Northern Song Dynasty, A.D. 10th–11th Century
of almost spherical form, the high domed cover pierced with ‘cash’ diaper around the sides and with a stylized flowerhead with central aperture at the top, with wide rim neatly fitted over the inset lip of the hemispherical base raised on a short cylindrical standard and domed pedestal support with spreading foot, with four oval quatrefoil openings evenly spaced around the sides of the foot, covered with a transparent glaze inside and out, the interior of the base and underside of the foot unglazed showing the fine white porcelain.
Height 6 inches (15.2 cm)
From the Collection of Walter Hochstadter (1914–2007), recorded as having been acquired in Shanghai in the late 1950s to early 1960s
A Song glazed white porcelain pedestal censer of ovoid form with high domed cover similarly pierced, excavated at Taiyuan city, Shanxi province and now in the Shanxi Provincial Museum, is illustrated in Zhongguo taoci quanji (7) Song, shang (The Complete Works of Chinese Ceramics, Vol. 7, Song, I), Shanghai, 2000, p. 214, no. 215, with caption on p. 284.

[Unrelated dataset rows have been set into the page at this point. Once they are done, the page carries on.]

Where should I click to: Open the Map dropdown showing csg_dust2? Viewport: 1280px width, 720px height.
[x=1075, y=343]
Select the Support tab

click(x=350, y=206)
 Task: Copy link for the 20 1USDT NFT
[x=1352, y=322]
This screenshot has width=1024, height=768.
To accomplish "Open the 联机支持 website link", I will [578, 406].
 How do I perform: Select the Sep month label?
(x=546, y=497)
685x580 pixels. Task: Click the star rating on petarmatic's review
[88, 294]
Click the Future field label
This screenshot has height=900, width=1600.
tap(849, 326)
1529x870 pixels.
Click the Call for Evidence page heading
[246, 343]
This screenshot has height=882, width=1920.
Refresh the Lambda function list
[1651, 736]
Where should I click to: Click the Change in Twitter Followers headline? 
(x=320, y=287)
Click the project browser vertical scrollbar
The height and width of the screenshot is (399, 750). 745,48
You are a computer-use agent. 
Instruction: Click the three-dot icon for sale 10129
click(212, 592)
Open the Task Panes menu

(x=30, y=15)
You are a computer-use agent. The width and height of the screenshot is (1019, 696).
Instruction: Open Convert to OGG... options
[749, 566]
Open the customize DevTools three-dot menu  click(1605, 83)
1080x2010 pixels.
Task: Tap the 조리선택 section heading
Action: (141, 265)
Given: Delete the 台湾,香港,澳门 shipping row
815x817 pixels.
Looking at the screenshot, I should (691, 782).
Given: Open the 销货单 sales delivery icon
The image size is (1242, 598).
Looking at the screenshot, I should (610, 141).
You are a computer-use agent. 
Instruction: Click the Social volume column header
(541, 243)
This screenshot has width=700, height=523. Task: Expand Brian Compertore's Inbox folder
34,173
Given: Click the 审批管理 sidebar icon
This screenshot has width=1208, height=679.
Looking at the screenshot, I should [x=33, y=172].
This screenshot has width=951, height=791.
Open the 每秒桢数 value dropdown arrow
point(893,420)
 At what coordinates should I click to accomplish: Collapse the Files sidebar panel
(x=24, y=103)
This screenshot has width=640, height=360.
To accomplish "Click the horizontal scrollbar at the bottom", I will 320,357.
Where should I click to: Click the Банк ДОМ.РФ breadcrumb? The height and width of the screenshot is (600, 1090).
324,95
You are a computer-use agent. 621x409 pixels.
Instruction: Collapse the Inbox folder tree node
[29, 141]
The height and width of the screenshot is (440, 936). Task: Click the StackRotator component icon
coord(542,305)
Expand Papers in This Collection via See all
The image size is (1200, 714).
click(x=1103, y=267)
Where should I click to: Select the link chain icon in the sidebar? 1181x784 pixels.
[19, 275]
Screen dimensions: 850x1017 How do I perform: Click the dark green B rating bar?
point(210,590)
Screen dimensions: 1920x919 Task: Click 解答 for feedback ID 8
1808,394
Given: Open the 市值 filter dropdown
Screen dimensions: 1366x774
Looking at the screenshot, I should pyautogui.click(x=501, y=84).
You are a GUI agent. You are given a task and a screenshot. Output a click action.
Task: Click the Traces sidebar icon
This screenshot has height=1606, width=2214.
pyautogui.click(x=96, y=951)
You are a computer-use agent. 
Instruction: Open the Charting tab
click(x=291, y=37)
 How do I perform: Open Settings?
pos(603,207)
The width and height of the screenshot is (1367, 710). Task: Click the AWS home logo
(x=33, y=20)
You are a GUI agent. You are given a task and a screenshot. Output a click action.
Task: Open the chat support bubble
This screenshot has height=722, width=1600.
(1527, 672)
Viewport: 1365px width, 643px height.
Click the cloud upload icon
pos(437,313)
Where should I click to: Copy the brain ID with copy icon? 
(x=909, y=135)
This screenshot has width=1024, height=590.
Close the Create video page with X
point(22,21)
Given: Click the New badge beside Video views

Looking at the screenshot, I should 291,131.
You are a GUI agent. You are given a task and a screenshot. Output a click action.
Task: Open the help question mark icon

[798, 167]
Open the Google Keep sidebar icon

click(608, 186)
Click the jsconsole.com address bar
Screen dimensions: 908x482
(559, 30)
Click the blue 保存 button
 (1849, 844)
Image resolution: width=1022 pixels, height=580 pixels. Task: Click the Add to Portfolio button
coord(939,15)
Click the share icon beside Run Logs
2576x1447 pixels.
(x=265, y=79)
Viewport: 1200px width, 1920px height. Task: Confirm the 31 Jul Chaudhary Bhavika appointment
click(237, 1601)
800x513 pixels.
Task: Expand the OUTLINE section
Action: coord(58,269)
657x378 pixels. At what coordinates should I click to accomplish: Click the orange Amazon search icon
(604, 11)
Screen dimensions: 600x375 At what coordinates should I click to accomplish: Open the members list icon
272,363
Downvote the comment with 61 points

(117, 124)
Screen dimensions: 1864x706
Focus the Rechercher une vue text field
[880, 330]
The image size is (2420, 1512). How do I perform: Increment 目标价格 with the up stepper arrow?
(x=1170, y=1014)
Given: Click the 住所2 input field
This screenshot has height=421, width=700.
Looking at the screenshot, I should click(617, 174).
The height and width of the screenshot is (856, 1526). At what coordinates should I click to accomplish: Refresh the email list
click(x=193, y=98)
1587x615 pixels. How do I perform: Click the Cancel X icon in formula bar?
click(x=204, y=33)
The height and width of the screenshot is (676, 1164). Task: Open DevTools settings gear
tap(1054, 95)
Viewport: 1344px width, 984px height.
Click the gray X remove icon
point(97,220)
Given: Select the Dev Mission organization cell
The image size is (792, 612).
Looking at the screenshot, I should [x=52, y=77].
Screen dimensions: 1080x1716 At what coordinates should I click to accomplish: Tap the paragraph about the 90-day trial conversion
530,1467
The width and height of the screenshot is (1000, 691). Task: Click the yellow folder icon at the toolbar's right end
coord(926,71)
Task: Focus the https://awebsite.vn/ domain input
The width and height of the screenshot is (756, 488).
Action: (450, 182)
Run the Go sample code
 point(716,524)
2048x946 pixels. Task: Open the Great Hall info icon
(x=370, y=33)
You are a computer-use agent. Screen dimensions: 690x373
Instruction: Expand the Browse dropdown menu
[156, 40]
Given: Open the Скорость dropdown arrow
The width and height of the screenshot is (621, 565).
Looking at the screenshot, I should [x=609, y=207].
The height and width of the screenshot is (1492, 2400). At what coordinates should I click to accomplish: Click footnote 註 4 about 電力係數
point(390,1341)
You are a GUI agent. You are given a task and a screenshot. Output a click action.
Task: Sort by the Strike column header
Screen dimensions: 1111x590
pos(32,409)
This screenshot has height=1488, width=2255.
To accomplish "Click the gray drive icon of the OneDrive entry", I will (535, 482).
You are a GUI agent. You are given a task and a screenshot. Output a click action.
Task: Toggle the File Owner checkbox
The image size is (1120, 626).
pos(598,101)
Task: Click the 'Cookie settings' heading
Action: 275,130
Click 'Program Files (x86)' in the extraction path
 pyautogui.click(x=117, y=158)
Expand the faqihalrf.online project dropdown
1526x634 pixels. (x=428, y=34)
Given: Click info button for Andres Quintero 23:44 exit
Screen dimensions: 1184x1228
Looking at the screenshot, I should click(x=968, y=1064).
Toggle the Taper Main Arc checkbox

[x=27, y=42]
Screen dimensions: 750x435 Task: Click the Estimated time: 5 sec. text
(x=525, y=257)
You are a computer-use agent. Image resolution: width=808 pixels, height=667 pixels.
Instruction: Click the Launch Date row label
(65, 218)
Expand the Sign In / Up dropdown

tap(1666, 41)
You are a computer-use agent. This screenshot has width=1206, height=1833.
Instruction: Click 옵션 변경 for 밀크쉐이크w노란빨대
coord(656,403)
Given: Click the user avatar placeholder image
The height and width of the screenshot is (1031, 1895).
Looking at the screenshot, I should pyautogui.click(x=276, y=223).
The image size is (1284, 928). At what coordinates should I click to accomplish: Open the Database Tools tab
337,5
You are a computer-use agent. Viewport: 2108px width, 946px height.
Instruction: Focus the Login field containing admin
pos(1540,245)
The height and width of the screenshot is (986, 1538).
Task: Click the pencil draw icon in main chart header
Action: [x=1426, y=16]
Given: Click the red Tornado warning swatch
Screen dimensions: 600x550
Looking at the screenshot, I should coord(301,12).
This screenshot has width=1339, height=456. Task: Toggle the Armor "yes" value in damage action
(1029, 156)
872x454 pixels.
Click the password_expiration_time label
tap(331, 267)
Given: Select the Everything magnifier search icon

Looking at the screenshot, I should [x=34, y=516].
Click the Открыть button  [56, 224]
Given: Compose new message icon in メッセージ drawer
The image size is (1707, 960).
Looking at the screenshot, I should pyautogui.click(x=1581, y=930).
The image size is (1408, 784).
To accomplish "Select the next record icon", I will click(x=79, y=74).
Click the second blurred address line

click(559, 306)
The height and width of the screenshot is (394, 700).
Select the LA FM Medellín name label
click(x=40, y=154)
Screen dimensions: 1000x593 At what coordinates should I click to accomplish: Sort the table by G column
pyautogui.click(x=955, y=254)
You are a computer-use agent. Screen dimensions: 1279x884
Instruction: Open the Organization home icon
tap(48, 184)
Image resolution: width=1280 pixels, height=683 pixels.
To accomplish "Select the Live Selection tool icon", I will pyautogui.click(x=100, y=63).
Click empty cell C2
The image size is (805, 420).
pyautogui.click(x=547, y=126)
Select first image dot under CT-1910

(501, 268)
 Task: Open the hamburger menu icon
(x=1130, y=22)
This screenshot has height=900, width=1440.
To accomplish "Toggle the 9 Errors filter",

Another smaller Northern Song white porcelain spherical censer of this type is illustrated by Krahl, Chinese Ceramics from the Meiyintang Collection, Volume One, London, 1994, pp. 196–197, no. 345.
Similar pierced porcelain pedestal censers with pale bluish ‘yingqing’ glaze were produced at Jingdezhen, Jiangxi province during the Song dynasty. Compare, for example, the censer illustrated by Tseng and Dart, The Charles B. Hoyt Collection in the Museum of Fine Arts: Boston, Vol. II, Boston, 1972, no. 64.